Please format the records from the line with "Task: Select the 枪兵B troop type badge" to the line with "pyautogui.click(x=153, y=290)" as a JSON list of strings, one per line, leaving out blank lines.
START Records for this task
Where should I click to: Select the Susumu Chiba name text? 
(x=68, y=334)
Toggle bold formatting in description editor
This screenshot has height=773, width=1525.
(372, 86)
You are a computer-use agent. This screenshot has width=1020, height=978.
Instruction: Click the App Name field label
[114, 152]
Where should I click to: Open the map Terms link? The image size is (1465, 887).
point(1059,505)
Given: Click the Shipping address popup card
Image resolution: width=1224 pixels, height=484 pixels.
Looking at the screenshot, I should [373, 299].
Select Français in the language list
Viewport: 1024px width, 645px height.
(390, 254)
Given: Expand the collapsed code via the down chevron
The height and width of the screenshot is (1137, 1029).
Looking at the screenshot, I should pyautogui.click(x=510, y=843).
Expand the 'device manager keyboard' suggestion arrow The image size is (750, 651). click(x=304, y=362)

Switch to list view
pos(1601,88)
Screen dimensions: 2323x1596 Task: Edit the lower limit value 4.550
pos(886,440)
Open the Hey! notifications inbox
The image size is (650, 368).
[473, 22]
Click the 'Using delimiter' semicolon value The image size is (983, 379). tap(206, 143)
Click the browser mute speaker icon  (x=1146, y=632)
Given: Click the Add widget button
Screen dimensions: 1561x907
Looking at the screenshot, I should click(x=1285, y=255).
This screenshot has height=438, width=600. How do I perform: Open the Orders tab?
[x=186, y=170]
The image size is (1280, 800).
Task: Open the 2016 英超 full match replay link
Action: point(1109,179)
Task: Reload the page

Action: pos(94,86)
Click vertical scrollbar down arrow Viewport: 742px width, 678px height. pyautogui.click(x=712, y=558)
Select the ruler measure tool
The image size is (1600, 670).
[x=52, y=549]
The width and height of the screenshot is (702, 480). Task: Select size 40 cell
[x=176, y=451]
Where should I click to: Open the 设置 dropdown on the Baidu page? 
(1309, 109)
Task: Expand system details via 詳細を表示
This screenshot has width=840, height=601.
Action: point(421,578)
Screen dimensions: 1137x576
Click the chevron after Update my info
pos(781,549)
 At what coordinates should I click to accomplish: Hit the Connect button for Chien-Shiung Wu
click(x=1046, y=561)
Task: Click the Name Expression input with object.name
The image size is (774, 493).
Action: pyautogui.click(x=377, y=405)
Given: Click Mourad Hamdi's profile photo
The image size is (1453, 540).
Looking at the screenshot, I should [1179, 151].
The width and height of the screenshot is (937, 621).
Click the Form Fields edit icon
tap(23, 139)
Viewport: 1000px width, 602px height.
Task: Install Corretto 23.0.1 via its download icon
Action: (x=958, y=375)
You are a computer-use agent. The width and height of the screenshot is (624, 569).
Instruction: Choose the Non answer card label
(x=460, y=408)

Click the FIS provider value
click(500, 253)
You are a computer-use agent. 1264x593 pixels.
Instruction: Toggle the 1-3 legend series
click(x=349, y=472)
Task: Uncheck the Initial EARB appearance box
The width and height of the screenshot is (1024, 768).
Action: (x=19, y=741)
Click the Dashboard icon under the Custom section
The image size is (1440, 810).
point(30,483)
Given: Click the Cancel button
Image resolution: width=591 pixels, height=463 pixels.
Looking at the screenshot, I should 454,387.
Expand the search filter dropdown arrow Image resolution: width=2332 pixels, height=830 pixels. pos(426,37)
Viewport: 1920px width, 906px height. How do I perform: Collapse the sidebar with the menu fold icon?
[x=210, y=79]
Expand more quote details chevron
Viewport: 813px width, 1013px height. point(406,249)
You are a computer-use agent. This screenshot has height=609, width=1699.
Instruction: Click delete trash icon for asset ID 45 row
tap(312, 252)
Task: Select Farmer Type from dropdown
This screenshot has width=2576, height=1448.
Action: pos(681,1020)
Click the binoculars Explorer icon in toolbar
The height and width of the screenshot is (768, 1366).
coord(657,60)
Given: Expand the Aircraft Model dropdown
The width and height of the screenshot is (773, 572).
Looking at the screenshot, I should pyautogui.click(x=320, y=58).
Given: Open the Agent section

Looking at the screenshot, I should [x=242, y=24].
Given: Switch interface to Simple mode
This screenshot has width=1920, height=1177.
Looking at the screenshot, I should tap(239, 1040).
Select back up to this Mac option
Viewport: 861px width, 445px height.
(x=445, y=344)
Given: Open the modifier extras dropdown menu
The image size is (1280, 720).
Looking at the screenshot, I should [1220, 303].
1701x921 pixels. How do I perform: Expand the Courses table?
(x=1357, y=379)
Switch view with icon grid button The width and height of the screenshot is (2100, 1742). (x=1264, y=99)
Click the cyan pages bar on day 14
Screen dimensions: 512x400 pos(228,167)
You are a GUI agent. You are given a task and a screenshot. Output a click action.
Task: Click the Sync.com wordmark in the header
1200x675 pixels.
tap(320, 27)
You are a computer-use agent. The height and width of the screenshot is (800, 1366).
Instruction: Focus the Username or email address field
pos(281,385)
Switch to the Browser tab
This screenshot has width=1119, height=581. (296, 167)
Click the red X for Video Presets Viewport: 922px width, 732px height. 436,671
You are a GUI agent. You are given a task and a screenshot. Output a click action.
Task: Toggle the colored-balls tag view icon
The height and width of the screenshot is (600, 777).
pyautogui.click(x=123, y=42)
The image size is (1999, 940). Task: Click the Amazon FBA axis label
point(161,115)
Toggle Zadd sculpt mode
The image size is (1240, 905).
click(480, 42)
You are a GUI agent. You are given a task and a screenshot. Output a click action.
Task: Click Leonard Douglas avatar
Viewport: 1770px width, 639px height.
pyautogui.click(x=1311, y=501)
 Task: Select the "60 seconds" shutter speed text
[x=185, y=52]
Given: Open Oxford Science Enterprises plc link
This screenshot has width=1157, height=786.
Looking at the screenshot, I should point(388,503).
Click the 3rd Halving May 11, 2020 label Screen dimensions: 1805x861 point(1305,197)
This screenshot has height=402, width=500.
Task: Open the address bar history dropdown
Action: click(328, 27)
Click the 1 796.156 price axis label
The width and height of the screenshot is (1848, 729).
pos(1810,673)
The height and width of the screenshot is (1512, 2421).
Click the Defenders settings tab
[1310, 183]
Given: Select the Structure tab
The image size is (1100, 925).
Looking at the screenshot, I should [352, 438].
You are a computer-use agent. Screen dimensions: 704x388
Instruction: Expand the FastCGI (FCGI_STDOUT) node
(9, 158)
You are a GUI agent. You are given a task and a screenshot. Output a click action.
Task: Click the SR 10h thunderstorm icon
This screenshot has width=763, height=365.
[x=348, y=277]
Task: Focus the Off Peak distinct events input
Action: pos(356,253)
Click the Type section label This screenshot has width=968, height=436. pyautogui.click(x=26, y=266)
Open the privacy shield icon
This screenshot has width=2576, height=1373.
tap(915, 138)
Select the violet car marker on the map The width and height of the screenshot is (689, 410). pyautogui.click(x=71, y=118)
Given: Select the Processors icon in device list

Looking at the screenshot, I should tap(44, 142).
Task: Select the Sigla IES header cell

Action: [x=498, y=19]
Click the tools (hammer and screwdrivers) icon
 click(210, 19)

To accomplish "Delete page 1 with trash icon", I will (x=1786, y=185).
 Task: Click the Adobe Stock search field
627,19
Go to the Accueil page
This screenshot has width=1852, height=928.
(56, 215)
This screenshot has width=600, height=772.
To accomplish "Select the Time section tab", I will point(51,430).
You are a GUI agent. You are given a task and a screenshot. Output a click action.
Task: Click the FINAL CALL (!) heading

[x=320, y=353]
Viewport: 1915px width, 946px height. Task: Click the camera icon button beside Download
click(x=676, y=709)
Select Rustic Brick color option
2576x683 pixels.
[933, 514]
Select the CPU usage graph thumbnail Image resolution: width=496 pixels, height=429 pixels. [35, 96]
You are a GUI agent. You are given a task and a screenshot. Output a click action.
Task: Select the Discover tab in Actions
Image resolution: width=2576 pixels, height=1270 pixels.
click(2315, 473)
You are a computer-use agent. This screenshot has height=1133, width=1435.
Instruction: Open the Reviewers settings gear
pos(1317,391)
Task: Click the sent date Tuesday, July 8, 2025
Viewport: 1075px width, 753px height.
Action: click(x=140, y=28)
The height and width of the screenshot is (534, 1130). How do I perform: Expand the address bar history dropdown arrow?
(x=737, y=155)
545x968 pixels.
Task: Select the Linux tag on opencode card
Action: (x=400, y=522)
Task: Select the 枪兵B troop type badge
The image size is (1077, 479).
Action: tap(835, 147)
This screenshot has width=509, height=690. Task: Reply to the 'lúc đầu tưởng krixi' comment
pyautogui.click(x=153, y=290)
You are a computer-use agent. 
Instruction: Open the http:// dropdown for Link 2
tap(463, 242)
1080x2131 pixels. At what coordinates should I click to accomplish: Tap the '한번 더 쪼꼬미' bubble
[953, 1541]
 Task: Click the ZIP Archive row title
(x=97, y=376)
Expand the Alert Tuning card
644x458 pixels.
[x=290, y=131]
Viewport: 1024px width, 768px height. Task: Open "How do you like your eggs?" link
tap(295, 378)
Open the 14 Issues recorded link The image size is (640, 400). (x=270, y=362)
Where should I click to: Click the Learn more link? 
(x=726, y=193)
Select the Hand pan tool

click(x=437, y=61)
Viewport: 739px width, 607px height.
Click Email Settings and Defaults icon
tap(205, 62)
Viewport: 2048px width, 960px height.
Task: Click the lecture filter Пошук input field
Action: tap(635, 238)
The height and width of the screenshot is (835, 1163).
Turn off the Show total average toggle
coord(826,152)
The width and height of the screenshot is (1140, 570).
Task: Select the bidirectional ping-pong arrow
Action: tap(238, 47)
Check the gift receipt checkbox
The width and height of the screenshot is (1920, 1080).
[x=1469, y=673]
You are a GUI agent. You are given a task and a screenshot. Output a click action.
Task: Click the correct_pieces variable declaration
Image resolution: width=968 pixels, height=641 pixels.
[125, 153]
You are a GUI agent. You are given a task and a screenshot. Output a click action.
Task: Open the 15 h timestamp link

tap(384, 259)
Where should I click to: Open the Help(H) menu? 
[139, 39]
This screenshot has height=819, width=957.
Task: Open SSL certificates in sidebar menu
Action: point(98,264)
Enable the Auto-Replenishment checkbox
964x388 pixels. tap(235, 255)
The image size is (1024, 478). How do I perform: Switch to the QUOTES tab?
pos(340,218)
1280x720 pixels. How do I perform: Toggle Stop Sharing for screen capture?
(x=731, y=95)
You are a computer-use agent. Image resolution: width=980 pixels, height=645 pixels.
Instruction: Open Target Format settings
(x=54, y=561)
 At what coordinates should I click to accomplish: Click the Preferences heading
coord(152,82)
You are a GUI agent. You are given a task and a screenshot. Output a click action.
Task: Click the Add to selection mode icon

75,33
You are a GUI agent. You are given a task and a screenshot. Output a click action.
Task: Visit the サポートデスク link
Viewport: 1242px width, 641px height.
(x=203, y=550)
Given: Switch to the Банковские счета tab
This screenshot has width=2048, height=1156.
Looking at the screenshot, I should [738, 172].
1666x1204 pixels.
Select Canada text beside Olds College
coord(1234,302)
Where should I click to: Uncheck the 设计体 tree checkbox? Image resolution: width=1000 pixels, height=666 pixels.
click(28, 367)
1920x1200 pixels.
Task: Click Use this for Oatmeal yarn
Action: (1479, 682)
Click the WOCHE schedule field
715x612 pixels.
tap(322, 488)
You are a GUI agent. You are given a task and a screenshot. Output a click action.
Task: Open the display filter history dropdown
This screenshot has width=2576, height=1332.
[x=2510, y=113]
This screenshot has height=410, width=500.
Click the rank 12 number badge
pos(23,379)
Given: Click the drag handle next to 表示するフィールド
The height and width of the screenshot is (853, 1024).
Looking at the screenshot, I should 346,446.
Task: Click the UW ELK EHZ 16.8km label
END Records for this task
### Solution to the exercise
[
  "Task: Select the 枪兵B troop type badge",
  "The image size is (1077, 479).",
  "Action: tap(835, 147)",
  "This screenshot has width=509, height=690. Task: Reply to the 'lúc đầu tưởng krixi' comment",
  "pyautogui.click(x=153, y=290)"
]